An overwhelming sense of pessimism about the future emerges in countries like Lebanon and Jordan.
Asked if they felt their country was going in the right direction, nearly nine out of 10 questioned in the Levant said they believed the opposite.
This compares with 91 per cent in the GCC who are happy with the ways things are going, a view shared by slightly over half in North African countries, which include Libya and Egypt.
Only one in a hundred in the Levant sample thought things were moving in a positive direction.
One of those was Sergio Eid, a 20-year-old music student in Beirut whose optimism was a result of the long postponed parliamentary election.
"This is the first time in nine years that people have voted," he said. "Before we had two years without a president. Now we have one."
More typical was the reaction of Abeer Knio, 24, a clinical dietician who recently returned to Lebanon after living most of her life in the UAE.
Part of the problem was that her generation felt obliged to support the same political leaders as their parents, she said.
As a Lebanese Sunni, she said she had voted for Saad Hariri. "I'm supporting him because his father changed many things," Abeer said, referring to former prime minister Rafik Hariri.
"We hope things will change," she said. "Look at the trash in the streets. We want change."
"There are no jobs."
Jalal Khary, 23, a second year media student said. "I believe that when I graduate I won't have a job."

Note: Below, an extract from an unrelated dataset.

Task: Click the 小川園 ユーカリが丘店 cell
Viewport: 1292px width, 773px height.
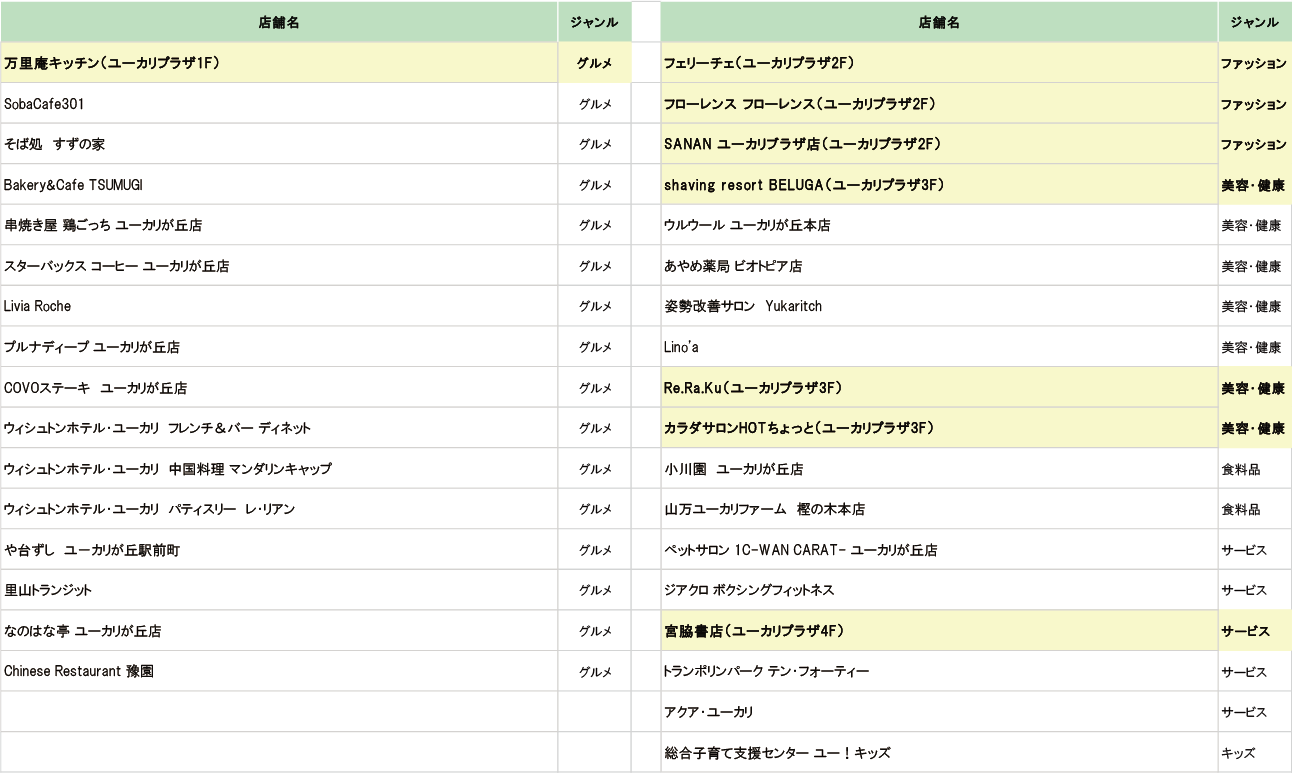Action: click(x=939, y=468)
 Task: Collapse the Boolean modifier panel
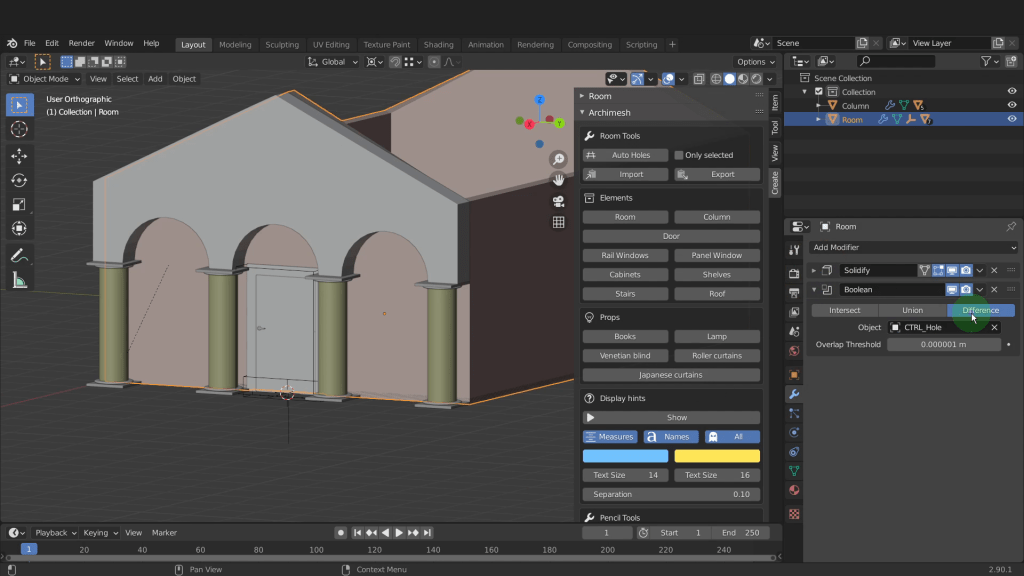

Dana Traboulsi. A 24-year-old software developer added: "People don't have hope - we don't think anything will change because of the way things have been going."
The negative outlook has deepened sharply over the past two years, which have seen a growing refugee crisis caused by the civil war in Syria. Both Lebanon and Jordan have absorbed millions of Syrian refugees.

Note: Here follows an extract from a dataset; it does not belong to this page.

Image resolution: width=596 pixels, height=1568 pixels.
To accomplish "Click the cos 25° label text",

In 2016, a majority of young people in the Levant – 51 per cent – expressed optimism about the future. In the 12 months that followed, this dropped to 14 per cent, and just 13 per cent in the latest survey.
The same is true of the choice young people made when asked the question: “Our best days are …” Only 26 per cent picked the answer “Ahead of us.” Nearly three quarters opted for “behind us.”
More on Arab Youth Survey 2018:
Sunil John, chief executive of Asda'a Burson-Marsteller, which compiles the youth survey, said it was, "shocking ... to see the amount of bleakness and the lack of enthusiasm" in this part of the region.
"There are a lot of things that bring people together – language, culture, religion, food, but there is so much that divides us as well. And this is a problem that governments need to look at squarely in the eye," he said.
Back in Beirut, Tala Turk, 24, described her fellow Lebanese as "hopeless".
"They have the power to change things, but they don't believe it," she said.
But she was hopeful that at least in the long term, some of the new faces standing in the latest elections might make a difference in the future. "Even if it's a 10 per cent change, it's a start," she said.